I thought she was going to come down on me. Maybe I’d get a written reprimand. Her name tag read Lead Cashier, after all. Kind of like the express lane item limit, I wasn’t sure the title actually meant anything.
“What happened to you this morning?” she asked.
“I got stopped.”
“Stopped?” Trish’s Southern drawl was more pronounced than usual.
“For speeding.”
“You’re kidding,” she said. “I mean, you are kidding, right?”
“Why would I joke about something like that?”
“Who stopped you? Man or woman?”
“Man. Sheriff.”
This wasn’t the first time I’d heard Trish laugh, but it was the hardest. “Dave probably hadn’t even had his coffee yet. And he stopped you?” Trish s
hook her head. “You must’ve been going mighty fast.”
“He did,” I said. “And I wasn’t. Not that fast.” I sighed. It was my turn to be exasperated.
“Dave didn’t give you a ticket, now, did he?”
“No, he didn’t,” I replied. “I guess he thought I was from out of town when he stopped me. Then he thought he knew me from somewhere—turns out, it was here. If I hadn’t told him I was late for work, he probably would’ve given me one.”
Or we’d still be talking.
“Sugar,” Trish started, leaning across her conveyor belt toward me, “Dave Marsters ain’t never gave no woman a ticket in his life.”

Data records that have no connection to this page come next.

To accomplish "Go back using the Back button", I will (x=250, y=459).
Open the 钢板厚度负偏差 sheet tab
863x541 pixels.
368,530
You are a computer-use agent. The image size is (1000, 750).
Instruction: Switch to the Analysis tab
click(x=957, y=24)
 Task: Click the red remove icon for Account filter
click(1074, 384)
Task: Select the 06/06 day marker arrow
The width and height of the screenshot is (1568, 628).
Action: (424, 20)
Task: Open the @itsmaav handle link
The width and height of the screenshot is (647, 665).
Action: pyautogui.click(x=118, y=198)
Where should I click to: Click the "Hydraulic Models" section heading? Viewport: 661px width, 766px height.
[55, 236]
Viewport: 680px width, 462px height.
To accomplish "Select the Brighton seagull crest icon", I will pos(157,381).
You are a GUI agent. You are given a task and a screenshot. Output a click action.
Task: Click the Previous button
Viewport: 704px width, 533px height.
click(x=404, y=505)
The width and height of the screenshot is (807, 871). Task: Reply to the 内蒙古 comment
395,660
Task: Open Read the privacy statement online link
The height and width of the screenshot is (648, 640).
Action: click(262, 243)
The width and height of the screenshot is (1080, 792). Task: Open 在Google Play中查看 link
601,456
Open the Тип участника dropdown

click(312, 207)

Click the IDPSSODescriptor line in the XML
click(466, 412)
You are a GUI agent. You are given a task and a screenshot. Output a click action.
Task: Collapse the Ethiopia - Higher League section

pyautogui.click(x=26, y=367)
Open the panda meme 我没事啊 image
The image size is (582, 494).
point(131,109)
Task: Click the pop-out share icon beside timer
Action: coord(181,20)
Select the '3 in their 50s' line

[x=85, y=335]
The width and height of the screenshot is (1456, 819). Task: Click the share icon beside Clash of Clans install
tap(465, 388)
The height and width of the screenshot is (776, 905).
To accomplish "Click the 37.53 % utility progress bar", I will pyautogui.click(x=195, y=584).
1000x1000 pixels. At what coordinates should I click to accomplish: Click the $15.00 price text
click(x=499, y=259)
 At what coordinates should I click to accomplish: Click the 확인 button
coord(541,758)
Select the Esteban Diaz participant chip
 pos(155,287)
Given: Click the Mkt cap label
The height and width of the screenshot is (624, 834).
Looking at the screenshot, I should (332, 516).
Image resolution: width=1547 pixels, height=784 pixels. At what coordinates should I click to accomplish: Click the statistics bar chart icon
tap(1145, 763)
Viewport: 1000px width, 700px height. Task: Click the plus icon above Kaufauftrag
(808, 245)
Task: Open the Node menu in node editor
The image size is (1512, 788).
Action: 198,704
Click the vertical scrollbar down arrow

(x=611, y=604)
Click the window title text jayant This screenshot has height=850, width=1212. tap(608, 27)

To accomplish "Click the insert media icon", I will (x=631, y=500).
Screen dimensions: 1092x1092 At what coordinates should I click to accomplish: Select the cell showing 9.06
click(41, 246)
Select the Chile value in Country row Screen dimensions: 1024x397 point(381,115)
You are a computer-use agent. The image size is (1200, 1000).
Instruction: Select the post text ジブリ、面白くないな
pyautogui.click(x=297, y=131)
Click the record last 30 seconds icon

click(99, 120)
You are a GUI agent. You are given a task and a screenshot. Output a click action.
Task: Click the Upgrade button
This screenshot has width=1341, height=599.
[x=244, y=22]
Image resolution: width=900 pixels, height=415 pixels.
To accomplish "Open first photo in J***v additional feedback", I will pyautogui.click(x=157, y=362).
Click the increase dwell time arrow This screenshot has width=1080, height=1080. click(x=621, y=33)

Was that a double or triple negative? I wondered.
“Never? Really?”
“Never.”
“What, is it like a chauvinist thing?” I asked. “Or will he be trying to date me next?” Even though Dave was decent, maybe bordering on cute if he shaved his mustache, all I needed was yet another local yokel pining for me. Hal was plenty.
“Doubtful.” Trish straightened. “Dave hasn’t dated since his wife died two years ago. He’s got three little girls at home. Talk about being outnumbered. No, ever since she passed he lets them girls get away with murder. And he lets women off with a warning every time we speed through town.”
“How often do you speed through town?”
“Often enough.” Trish winked. “Now, Willow, his deputy, will give you a ticket. So be careful.”
“Good to know.”
This was probably the first conversation I’d had with Trish that wasn’t about the store or why I’d moved to Creel Creek. We didn’t exactly hit it off my first few days. And Trish, a lifelong resident of Creel Creek, had nothing in common with me.
I searched for something constructive to do while we waited for shoppers, opting to spray down my belt with cleaner, then review the weekly sales flyer.
Customers trickled in over the next hour.
Along with them came Mr. Caulfield. He was tall and thin, very pale, and at least a decade older than me, but his skin was smooth like he used the world’s best moisturizer. His name tag read Eric, but no one dared call him that—something I’d learned on my first day—the last day I assumed we were equal. After all, I’d been a career woman until this point, one with an MBA.